*PASSAGE FOURNI*.
· · ·
Anne-Sophie : Oui, je m’en souviens à peine. En fait, j’avais une prescription pour qu’une infirmière vienne à domicile faire mes injections mais je les faisais moi-même. Je n’avais pas le choix parce que le but, c’était de passer le plus de temps possible avec Arthur. Et chaque minute comptait donc il était hors de question que je perde du temps à attendre une infirmière. Je tirais aussi mon lait et pour stimuler la lactation, parce que mon corps n’était pas prêt, je devais le faire toutes les trois heures. En fait, pendant toutes ces semaines, nous n’avons pas dormi. Mais on était pris dans une boucle dans laquelle on ne réfléchissait pas.

Est-ce que tu as pu allaiter Arthur au sein ?

Anne-Sophie : Pas au début car cela passait par la sonde mais quand cela a été possible, cela a aussi été le signe qu’il pouvait rentrer à la maison. En fait, il y a eu le combat de la prématurité mais aussi celui de l’allaitement qui était très particulier. Mais je suis très content d’avoir pu le faire car finalement, je l’ai allaité jusqu’à ces 8 mois. J’aurais aimé continué un peu plus mais ce n’était pas possible avec le travail et le rapport que j’avais avec le tire-lait était particulier. Cela reste un petit traumatisme, je ne le voyais pas comme une continuité mais comme un retour en arrière. Finalement, le sevrage s’est fait assez naturellement.
· · ·
*EXTRAIT DE DONNÉES*.

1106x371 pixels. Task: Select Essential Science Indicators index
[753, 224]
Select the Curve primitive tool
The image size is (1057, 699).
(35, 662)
· · ·
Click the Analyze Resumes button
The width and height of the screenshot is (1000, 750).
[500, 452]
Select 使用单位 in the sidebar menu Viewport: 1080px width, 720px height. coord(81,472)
· · ·
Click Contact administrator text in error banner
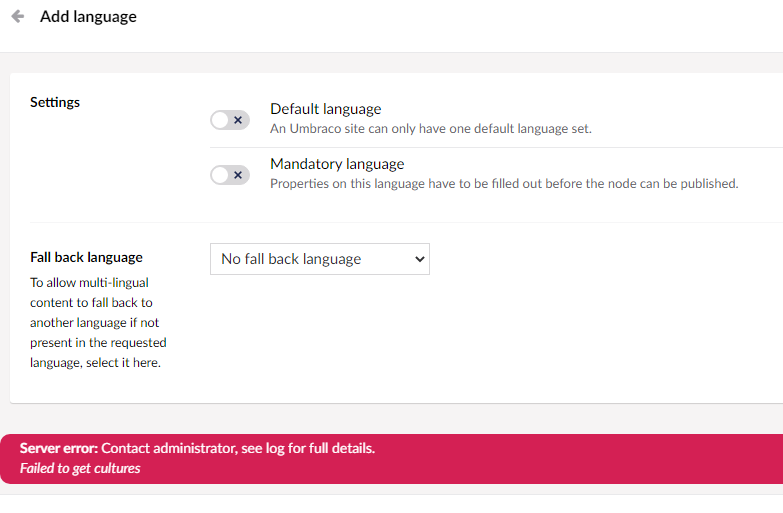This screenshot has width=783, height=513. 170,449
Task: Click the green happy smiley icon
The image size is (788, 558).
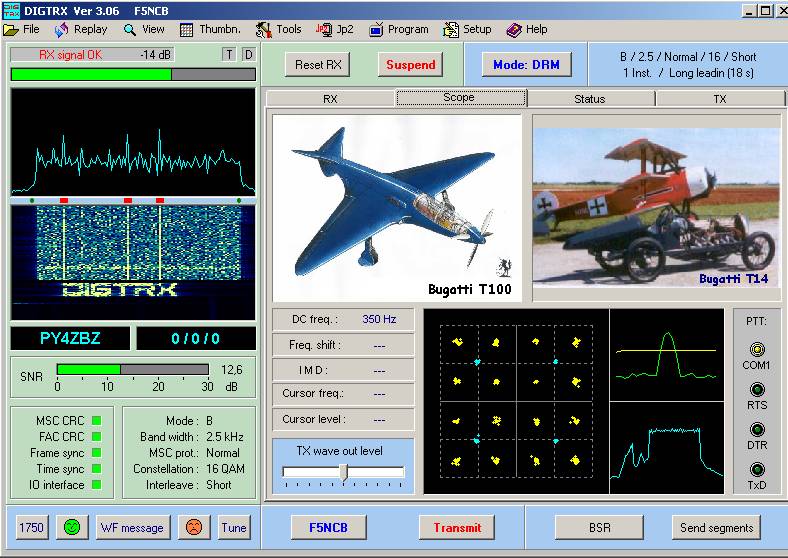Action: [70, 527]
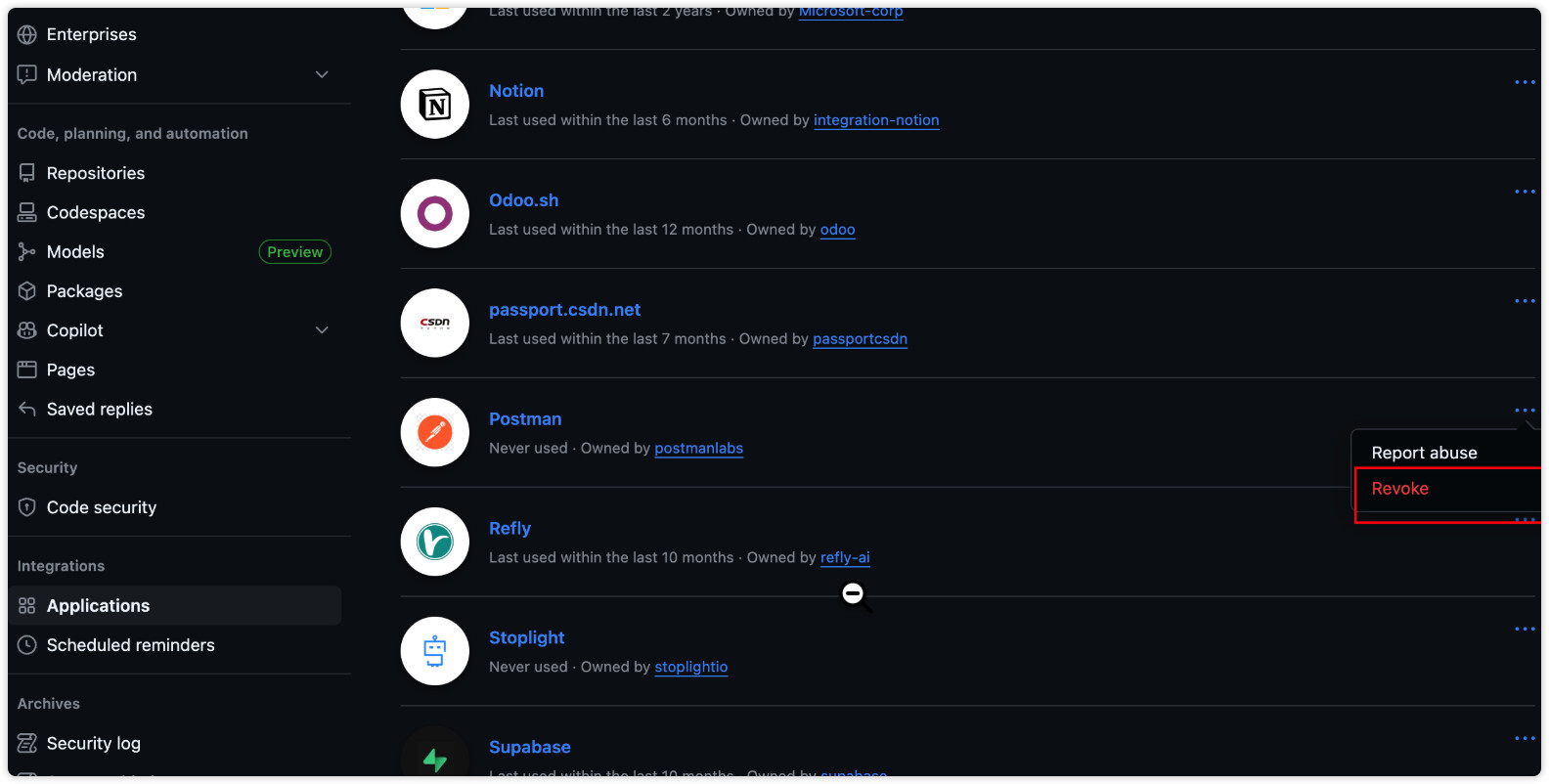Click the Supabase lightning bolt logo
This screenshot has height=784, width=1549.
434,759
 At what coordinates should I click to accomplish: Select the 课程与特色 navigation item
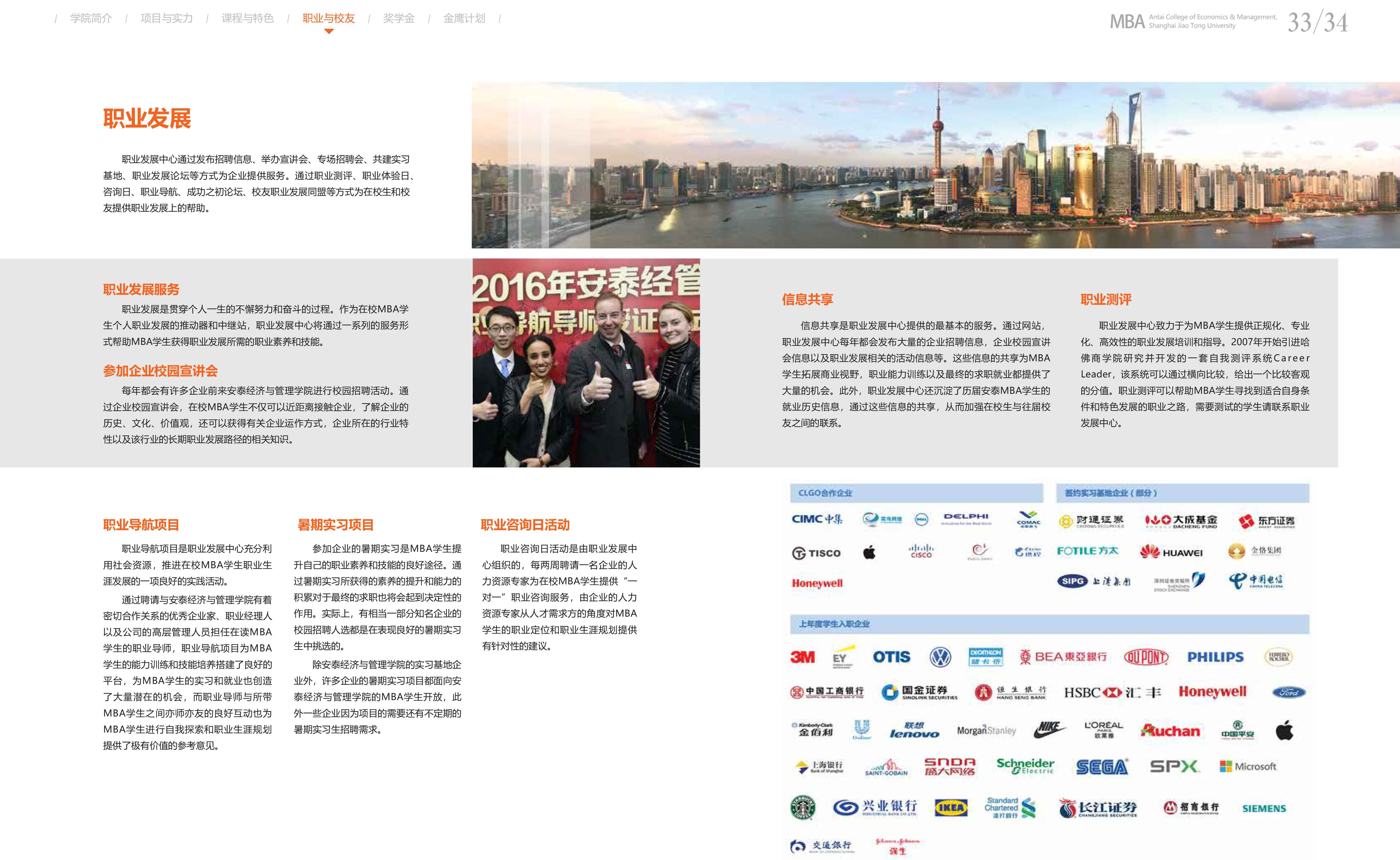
· · ·
*CONSIGNE 1*. Recopiez à l'identique une partie du passage fourni, s'il vous plaît, en commençant par « Est-ce que tu » et en allant jusqu'à « fait assez naturellement. ».
*CONSIGNE 2*. D'après le passage fourni, à quelle fréquence fallait-il tirer le lait pour stimuler la lactation ?
Les items n'ont aucun rôle dans cet exercice.

*RÉSULTAT 1*.
Est-ce que tu as pu allaiter Arthur au sein ?

Anne-Sophie : Pas au début car cela passait par la sonde mais quand cela a été possible, cela a aussi été le signe qu’il pouvait rentrer à la maison. En fait, il y a eu le combat de la prématurité mais aussi celui de l’allaitement qui était très particulier. Mais je suis très content d’avoir pu le faire car finalement, je l’ai allaité jusqu’à ces 8 mois. J’aurais aimé continué un peu plus mais ce n’était pas possible avec le travail et le rapport que j’avais avec le tire-lait était particulier. Cela reste un petit traumatisme, je ne le voyais pas comme une continuité mais comme un retour en arrière. Finalement, le sevrage s’est fait assez naturellement.

*RÉSULTAT 2*. Toutes les trois heures.